La nonna annuì, toccandosi nervosamente le mani. Non sapeva se sarebbe stata in grado di affrontare tutto di nuovo, ma si fece forza. Ormai aveva cominciato a narrare la sua storia e quella di Jeremiah, non poteva interrompersi lì.
Daisy aveva rivelato loro che sarebbe stato un racconto molto lungo, quindi dovevano prepararsi ad affrontare al meglio quella storia che stava per riprendere dal punto in cui si era interrotta la sera precedente.
«Considerate che Le crisi è ambientato in autunno, e più precisamente ad ottobre.
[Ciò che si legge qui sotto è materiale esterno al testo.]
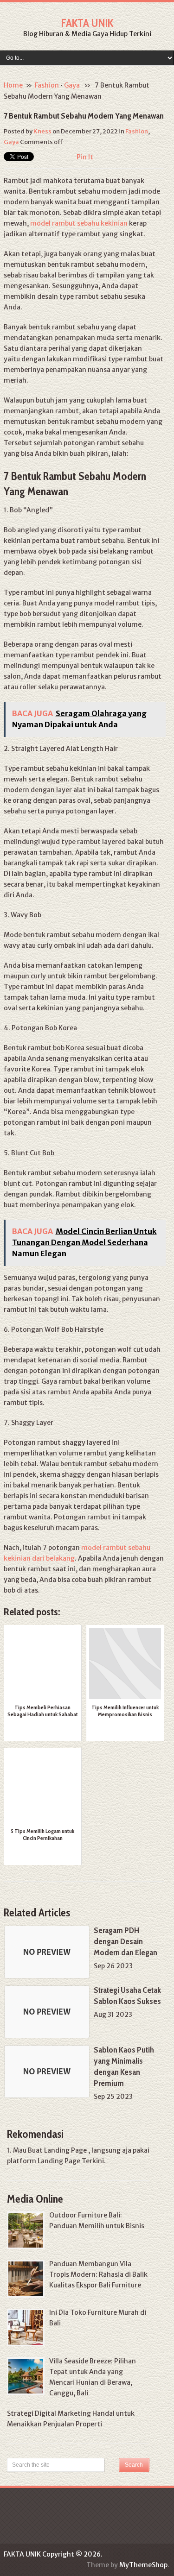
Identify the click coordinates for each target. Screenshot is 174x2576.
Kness (42, 131)
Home (13, 85)
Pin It (85, 157)
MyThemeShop (143, 2565)
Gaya (72, 85)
Tre mesi dopo il racconto del quadro nel quale avvenne il bacio», chiarì Daisy.
«E cosa è successo nei mesi in mezzo?» chiese la piccola Claire, come sempre la più curiosa tra tutti.
«Semplicemente ci innamorammo sempre di più. Continuammo a frequentarci, a uscire specialmente al Rock Pond o al Jazz Band Club. Erano diventati i nostri luoghi, in pratica. Passavamo anche ore nel mio studio, nei posti in cui sapevamo essere soli o con i nostri amici», cominciò a dire.
«La giornata al Luna Park ve l'ho raccontata e non è successo nient'altro di particolare; solo classiche giornate di due adolescenti innamorati», concluse ridendo.
Amanda la seguì pensando che la madre intendesse che passava le giornate a scambiarsi effusioni con il padre, ma non disse niente.
«Bene, detto ciò, posso partire?» domandò per un'ultima volta.
I tre annuirono e il racconto riprese.
Nota dell'autrice
Come avete potuto notare dalle notifiche che vi sono arrivate, ho deciso di dividere la storia in più parti.
Sfrutterò quei capitoli inserendo degli avvisi (se mai li avrò) così da tenervi aggiornati su eventuali sviluppi/contrattempi/qualunque-altra-cosa.
Questo capitolo è solamente di passaggio e mi dispiace se vi ha annoiato, ma era indispensabile per introdurci a Le crisi.
Volevo usare questa nota autrice anche per farvi notare che questo capitolo inizia esattamente come il primo capitolo della storia. I raggi di sole saranno sempre più importanti e il tutto vuole sottolineare la ripetitività delle giornate di Daisy.